Published: November 2017
ISBN: 9780692794937
Pages: 138 Size: 9x12
Illustrations: 202 color and black-and-white photos

In the spring of 2017 David DiChiera’s nearly fifty-five year tenure as the guiding spirit of opera in southeast Michigan came to an end with his retirement from Michigan Opera Theatre. The Impresario and civic leader extraordinaire was stepping aside, and the company he founded was in excellent shape with a bright and sustainable future and a beautiful world-class home in the Detroit Opera House. It was the end of the first great era of Michigan Opera Theatre’s history and the time is ripe to get the story into print for posterity. Michigan Opera Theatre: The DiChiera Legacy is an informative and accessible look at the first era of this regional opera company.

David DiChiera, the founder of MOT, arrived at the right time in a community that was fertile ground and a convergence took place, one that precipitated the building of a major cultural institution and made a major contribution to the renaissance of a city. It was a labor of love, and it was combined with an intense, full-time, every-single-day kind of effort that would inspire the forces around him to coalesce into Michigan Opera Theatre.

In the first era of this opera company the names David DiChiera and Michigan Opera Theatre are completely intertwined, essentially synonymous. He arrived in southeast Michigan in the fall of 1962 as an assistant professor of music at Oakland University because he saw the opportunity to build programs. DiChiera saw a chance to develop something local that belonged to the region. Reflecting back, in 1982, he was quoted: "Detroit was the fifth largest city in the nation and the only major city without an opera company. I couldn’t accept that fact; I knew the constituency for it was here."

The opera company as we know it today had its inception in the fall of 1971 with the company’s move into the Music Hall Theatre. This move was the spark that ignited the rebirth of Detroit’s now magnificent theatre and entertainment district. David DiChiera and his young company were the first to commit to downtown and reinvest in a district that had seen many years of decline. It was a civic contribution of the highest order. He has been the heartbeat of the company for nearly fifty-five years, and it has been a triumph of and for regional opera as well as for the city of Detroit.

Published by: Timothy Paul Lentz

Timothy Paul Lentz is the archivist and historian at the Michigan Opera Theatre. He is also director of the Dance and Opera Resource Library and Michigan Opera Theater Archive at the Detroit Opera House. He has been involved with archiving and chronicling the history of the opera company since 1991. His essay "The History of Michigan Opera Theatre", which was included in the David DiChiera 2013 Eminent Artist monograph, was awarded a first place for feature writing by the Society of Professional Journalists/Detroit Chapter.

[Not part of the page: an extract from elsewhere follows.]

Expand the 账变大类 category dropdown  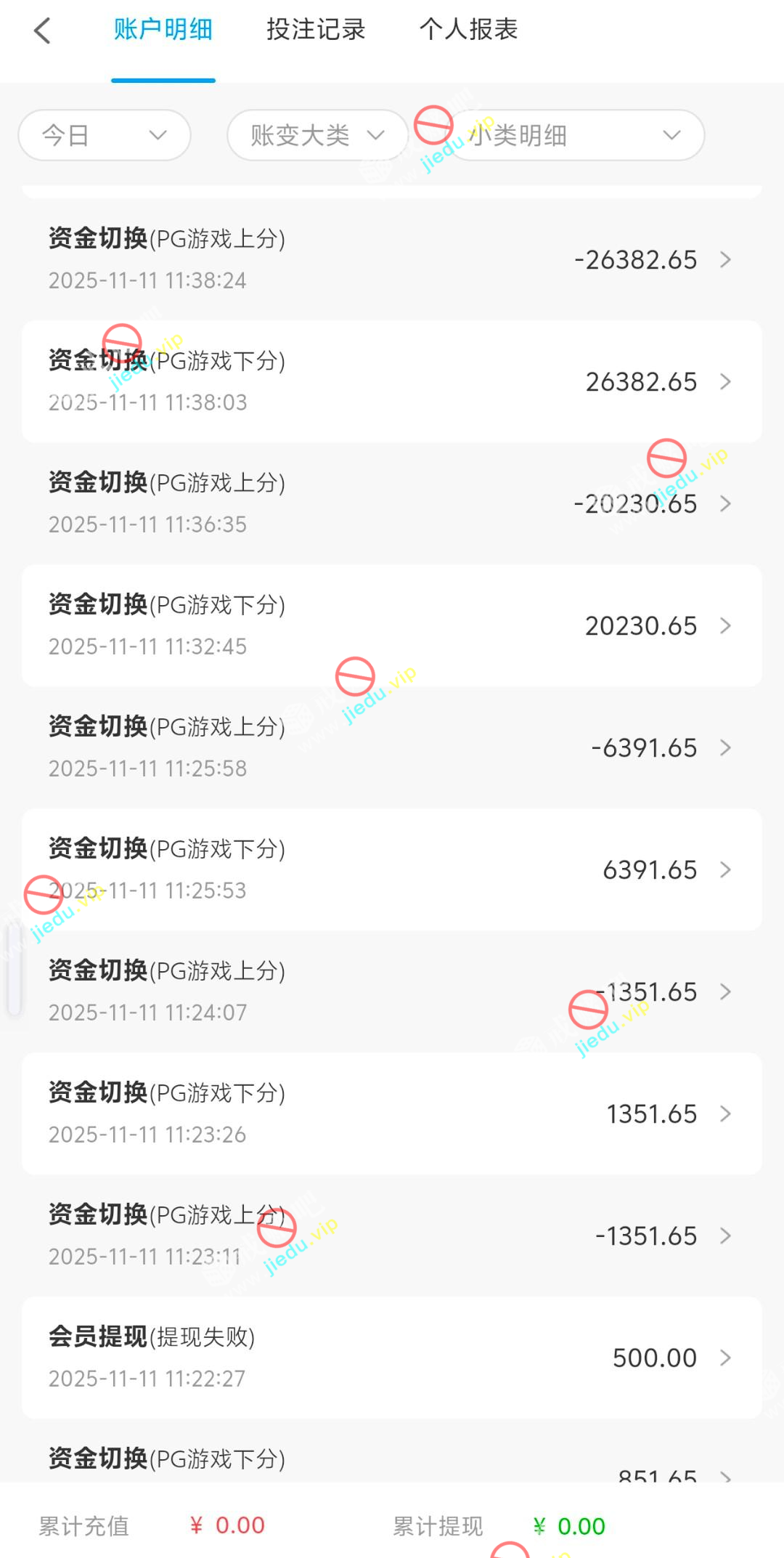[x=317, y=135]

In this premier work on Detroit's Michigan Opera Theatre, author Timothy Paul Lentz reveals one man's quest to build an opera for Detroit's citizens. Michigan Opera Theatre: The DiChiera Legacy includes an in-depth look at the opera's history - including both its earliest beginnings and more recent endeavors as a cultural organization. In particluar, Lentz details the entwining history of David DiChiera's personal endeavors with the opera, and its subsequent success as a result of his efforts. For readers interested in operatic history, Lentz's work is sure to solidify Detroit's place in American's opera legacy.

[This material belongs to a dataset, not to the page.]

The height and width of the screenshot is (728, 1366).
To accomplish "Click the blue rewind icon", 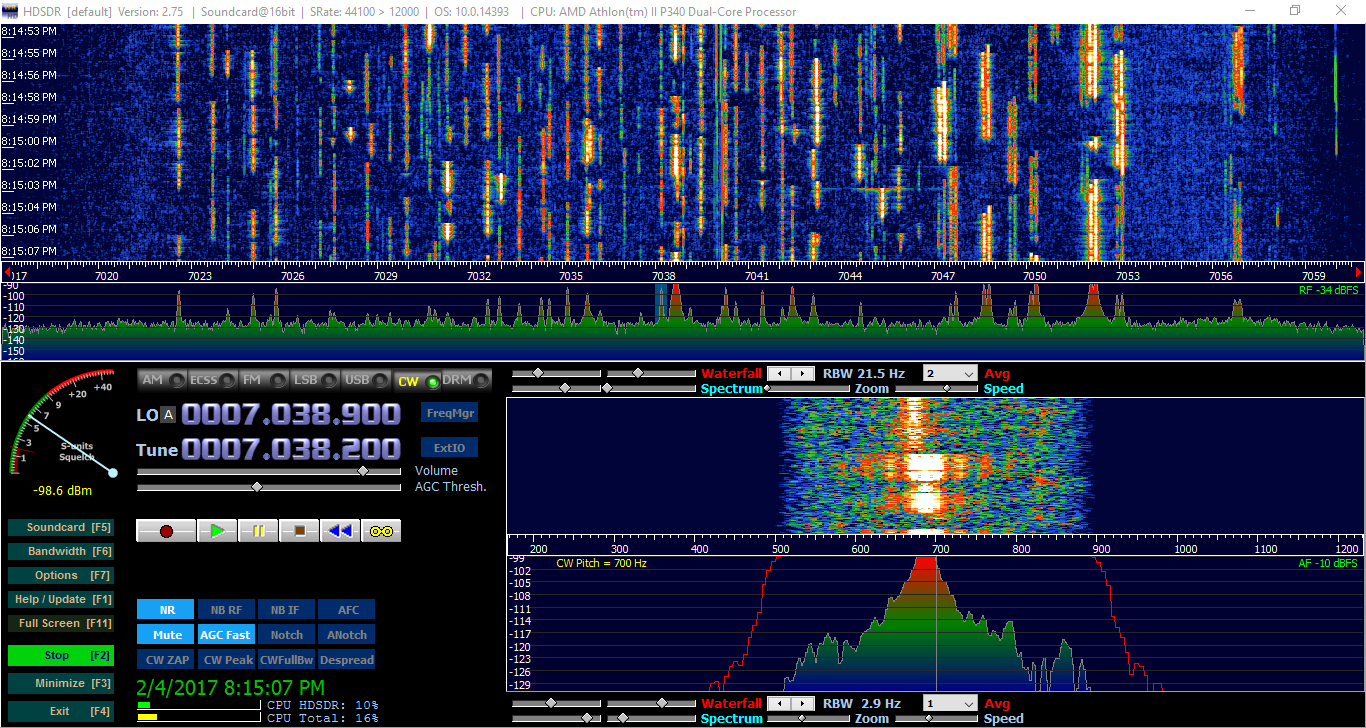I will 338,530.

– Michigan History Magazine

This beautifully illustrated book is divided into three main parts and takes the reader through the story of David DiChiera and the history of the Michigan Opera Theatre, the refurbishment and reconstruction of the Detroit Opera House, and a listing of operas performed with an impressive gallery of photos. For anyone interested in opera, theatre, or Detroit cultural history, this will be a welcome library addition.